• [TRY IT]:
Here are the records. Write out exactly the lines between the one holding "Open the #prawns hashtag" and the one holding "Click the Threat Intel icon", inclusive.
##########
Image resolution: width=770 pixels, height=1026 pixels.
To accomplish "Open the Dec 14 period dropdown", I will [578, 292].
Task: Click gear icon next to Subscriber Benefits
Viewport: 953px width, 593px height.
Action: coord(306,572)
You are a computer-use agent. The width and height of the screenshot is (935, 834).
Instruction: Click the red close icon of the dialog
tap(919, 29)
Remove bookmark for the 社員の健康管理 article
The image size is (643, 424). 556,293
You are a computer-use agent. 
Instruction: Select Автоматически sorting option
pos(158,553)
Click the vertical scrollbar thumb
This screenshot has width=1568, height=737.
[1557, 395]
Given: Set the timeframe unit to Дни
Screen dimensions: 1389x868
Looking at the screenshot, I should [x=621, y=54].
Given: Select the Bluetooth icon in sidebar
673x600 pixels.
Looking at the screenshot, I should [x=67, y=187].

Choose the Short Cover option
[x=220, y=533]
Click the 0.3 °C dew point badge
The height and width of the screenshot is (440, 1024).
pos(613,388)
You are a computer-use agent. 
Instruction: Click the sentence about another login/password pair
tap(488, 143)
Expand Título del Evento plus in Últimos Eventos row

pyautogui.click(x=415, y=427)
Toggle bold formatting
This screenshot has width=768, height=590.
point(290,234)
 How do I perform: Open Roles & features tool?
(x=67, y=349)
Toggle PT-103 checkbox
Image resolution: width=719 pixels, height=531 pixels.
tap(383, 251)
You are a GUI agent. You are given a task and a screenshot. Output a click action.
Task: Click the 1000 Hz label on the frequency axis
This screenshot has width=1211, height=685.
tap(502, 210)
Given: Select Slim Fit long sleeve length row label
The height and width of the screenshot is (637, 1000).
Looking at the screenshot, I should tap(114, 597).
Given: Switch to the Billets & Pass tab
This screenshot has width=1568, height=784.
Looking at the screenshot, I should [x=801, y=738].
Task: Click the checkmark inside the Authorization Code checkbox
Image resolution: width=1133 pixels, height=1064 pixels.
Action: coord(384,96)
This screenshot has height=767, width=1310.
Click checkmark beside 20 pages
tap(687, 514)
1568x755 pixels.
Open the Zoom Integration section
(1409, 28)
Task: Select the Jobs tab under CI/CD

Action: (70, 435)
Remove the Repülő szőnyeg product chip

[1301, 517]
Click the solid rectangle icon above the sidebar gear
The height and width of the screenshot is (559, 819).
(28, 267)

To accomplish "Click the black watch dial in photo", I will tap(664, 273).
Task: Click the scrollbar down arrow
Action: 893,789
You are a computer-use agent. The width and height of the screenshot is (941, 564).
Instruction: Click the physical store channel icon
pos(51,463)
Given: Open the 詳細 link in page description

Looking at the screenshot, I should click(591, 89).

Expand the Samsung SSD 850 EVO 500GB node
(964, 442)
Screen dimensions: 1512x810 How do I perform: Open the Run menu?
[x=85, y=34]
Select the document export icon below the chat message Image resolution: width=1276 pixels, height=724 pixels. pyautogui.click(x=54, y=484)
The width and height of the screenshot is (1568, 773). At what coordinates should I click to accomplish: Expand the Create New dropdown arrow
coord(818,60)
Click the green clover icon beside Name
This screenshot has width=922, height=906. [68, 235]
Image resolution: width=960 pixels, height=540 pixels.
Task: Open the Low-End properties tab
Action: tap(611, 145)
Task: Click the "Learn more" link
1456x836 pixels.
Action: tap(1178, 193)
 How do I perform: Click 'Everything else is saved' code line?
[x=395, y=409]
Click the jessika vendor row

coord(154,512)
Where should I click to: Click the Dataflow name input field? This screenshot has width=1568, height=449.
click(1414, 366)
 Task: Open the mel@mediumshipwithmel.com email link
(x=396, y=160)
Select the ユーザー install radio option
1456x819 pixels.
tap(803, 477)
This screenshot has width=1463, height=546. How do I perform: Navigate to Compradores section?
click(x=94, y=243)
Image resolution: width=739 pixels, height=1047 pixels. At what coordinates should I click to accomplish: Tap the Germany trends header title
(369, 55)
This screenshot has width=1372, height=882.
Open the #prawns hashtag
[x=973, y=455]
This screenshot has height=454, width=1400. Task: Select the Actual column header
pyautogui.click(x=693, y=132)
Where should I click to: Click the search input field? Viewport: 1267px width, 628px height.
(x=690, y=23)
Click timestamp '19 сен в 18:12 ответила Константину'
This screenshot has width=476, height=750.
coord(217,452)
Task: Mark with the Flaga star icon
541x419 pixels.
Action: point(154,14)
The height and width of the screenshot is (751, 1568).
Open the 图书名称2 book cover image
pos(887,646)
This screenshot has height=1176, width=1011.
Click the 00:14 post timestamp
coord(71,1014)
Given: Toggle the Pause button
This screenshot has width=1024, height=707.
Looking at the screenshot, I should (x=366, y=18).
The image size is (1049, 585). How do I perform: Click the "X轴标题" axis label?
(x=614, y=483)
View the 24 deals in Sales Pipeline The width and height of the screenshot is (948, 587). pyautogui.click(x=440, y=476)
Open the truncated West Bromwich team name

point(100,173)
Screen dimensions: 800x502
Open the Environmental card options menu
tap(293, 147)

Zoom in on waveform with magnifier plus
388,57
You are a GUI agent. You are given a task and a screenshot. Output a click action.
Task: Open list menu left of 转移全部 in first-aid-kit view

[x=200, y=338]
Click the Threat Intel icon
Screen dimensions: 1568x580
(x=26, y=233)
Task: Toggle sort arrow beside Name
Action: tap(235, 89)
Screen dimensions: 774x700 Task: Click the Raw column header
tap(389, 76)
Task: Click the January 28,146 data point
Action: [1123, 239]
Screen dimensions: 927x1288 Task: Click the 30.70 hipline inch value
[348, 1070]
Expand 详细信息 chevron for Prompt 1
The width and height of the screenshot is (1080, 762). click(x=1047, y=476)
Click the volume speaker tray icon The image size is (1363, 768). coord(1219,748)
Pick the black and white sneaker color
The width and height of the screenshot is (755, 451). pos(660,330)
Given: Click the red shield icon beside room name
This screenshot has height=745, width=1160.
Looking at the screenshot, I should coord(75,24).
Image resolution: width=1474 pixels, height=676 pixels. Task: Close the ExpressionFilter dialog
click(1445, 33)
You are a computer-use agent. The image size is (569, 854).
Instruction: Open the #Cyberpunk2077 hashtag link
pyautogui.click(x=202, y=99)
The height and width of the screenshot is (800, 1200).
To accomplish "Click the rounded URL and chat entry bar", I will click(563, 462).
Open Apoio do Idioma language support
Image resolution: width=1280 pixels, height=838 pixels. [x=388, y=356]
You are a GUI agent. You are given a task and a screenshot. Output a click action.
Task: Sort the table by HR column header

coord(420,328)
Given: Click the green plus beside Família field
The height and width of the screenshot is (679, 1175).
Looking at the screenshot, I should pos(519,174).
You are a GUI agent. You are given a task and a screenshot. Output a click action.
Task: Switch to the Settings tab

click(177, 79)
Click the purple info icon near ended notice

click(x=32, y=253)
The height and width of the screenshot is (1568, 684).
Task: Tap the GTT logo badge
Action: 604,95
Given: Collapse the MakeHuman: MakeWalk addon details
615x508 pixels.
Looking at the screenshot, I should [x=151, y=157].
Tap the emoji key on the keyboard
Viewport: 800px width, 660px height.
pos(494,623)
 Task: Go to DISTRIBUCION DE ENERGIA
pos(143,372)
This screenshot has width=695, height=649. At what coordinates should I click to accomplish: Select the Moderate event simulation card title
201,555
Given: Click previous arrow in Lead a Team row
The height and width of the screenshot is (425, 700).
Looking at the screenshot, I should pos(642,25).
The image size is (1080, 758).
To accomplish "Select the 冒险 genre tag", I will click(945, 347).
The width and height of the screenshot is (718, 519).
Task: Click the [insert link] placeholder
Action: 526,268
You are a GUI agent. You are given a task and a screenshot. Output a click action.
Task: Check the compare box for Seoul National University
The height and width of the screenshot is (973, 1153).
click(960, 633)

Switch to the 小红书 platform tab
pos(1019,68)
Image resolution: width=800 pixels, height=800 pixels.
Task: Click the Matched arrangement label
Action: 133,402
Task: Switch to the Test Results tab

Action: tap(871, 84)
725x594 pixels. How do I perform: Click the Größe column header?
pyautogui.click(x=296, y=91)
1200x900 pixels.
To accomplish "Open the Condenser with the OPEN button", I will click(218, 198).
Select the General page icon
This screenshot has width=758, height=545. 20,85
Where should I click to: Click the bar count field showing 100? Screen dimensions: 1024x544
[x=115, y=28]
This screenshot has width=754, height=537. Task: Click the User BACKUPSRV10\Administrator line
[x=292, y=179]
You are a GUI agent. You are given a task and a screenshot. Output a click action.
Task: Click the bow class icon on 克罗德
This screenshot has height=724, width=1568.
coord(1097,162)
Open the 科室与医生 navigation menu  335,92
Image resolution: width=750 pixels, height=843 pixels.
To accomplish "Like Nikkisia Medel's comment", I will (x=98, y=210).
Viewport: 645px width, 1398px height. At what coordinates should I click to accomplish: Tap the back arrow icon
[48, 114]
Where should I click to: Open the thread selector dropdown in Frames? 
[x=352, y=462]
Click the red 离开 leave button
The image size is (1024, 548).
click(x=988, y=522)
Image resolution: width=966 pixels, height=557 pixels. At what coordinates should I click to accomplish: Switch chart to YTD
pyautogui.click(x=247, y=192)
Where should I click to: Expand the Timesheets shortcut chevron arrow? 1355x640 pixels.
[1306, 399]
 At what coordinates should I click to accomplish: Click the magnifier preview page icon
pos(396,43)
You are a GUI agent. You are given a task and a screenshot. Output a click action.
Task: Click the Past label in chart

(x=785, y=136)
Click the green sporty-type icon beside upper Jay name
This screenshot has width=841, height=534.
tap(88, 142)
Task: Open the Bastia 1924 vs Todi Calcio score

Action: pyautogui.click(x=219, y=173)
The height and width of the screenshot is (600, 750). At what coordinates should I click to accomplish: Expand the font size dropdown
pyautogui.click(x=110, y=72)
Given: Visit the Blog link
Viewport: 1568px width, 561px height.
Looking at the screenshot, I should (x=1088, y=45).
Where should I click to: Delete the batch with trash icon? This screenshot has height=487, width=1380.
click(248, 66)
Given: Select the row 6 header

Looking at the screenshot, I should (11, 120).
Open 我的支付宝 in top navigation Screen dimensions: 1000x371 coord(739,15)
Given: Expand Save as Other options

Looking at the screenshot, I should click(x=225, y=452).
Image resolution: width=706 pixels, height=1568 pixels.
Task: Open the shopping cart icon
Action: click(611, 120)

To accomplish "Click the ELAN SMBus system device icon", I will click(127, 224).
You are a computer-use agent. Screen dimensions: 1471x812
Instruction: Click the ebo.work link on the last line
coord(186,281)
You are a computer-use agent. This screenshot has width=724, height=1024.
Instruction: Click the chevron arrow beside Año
##########
• [SOLUTION TO THIS TASK]:
Open the #prawns hashtag
[x=973, y=455]
This screenshot has height=454, width=1400. Task: Select the Actual column header
pyautogui.click(x=693, y=132)
Where should I click to: Click the search input field? Viewport: 1267px width, 628px height.
(x=690, y=23)
Click timestamp '19 сен в 18:12 ответила Константину'
This screenshot has width=476, height=750.
coord(217,452)
Task: Mark with the Flaga star icon
541x419 pixels.
Action: point(154,14)
The height and width of the screenshot is (751, 1568).
Open the 图书名称2 book cover image
pos(887,646)
This screenshot has height=1176, width=1011.
Click the 00:14 post timestamp
coord(71,1014)
Given: Toggle the Pause button
This screenshot has width=1024, height=707.
Looking at the screenshot, I should (x=366, y=18).
The image size is (1049, 585). How do I perform: Click the "X轴标题" axis label?
(x=614, y=483)
View the 24 deals in Sales Pipeline The width and height of the screenshot is (948, 587). pyautogui.click(x=440, y=476)
Open the truncated West Bromwich team name

point(100,173)
Screen dimensions: 800x502
Open the Environmental card options menu
tap(293, 147)

Zoom in on waveform with magnifier plus
388,57
You are a GUI agent. You are given a task and a screenshot. Output a click action.
Task: Open list menu left of 转移全部 in first-aid-kit view

[x=200, y=338]
Click the Threat Intel icon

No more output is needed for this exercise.